Il potere di una risata
Alla corte Estense di Ferrara, nel cuore del Rinascimento cinquecentesco, la morte di Ercole I ha portato al comando il figlio Alfonso (Ruben Rigillo) con la consorte Lucrezia Borgia (Marianna De Micheli). Sarà suo arduo compito sanare i contrasti e le tensioni crescenti fra gli altri tre fratelli: Ferrante (Carlo Caprioli), il Cardinale Ippolito (Vincenzo Bocciarelli) e Giulio (Giorgio Lupano), figlio illegittimo e quindi costretto a rinunciare alla carica ecclesiastica che gli sarebbe spettata di diritto. Ma è una vicenda passionale a far deflagrare la situazione, innescando la struttura narrativa del film: le attenzioni riservate a Giulio dall'avvenente Angiola, cugina di Lucrezia Borgia, suscitano la gelosia di Ippolito che, invaghito a sua volta della giovane, si vendica brutalmente sfregiando il fratello agli occhi, vanto estetico dell'uomo.

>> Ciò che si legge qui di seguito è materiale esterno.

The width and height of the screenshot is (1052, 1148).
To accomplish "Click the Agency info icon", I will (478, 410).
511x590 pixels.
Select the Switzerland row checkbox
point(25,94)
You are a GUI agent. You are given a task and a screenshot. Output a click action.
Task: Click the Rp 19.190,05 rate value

Testimone dell'agguato è il buffone di corte Taddeo Brugnola, detto Moschino (il bravo Manlio Dovì, noto per le sue parodie nel Bagaglino), al servizio di Giulio, ma amato ed apprezzato dall'intera corte - soprattutto dall'amico Ludovico Ariosto (Fausto Russo Alesi) - per le sue doti affabulatorie e per il suo buon cuore. Il giullare non ama gli intrighi e gli spargimenti di sangue, ma è suo malgrado costretto a partecipare ai piani del padrone. Giulio, infatti, solo apparentemente accetta una tregua di facciata con Ippolito, ma in realtà trama alle sue spalle con Giancantore, musico di corte, con Ferrante, con il signore decaduto Boschetti (Mariano Rigillo) e con il genero De Roberti (Fabio Sartor) per assassinarlo; anche il duca Alfonso dovrà cadere sotto i colpi dei complottatori, perché colpevole di sudditanza psicologica nei confronti del fratello minore.
Inviato a San Cesaro per procurarsi una pozione mortale, Moschino ha modo di toccare con mano la povertà del contado circostante e le condizioni di estrema miseria e ignoranza a cui è soggetta la popolazione più umile, lontana dallo sfarzo del Palazzo Ducale. Grazie alla sua proverbiale astuzia, Moschino salva dall'impiccagione Menato e aiuta sua moglie Martina a lasciare incolume il villaggio, conducendola a Ferrara. Il delicato rapporto di mutua comprensione e di rispetto reciproco che s'instaurerà tra i due farà da contrappunto al drammatico evolversi dell'intrigo politico, nel quale sono in molti a rischiare la propria vita.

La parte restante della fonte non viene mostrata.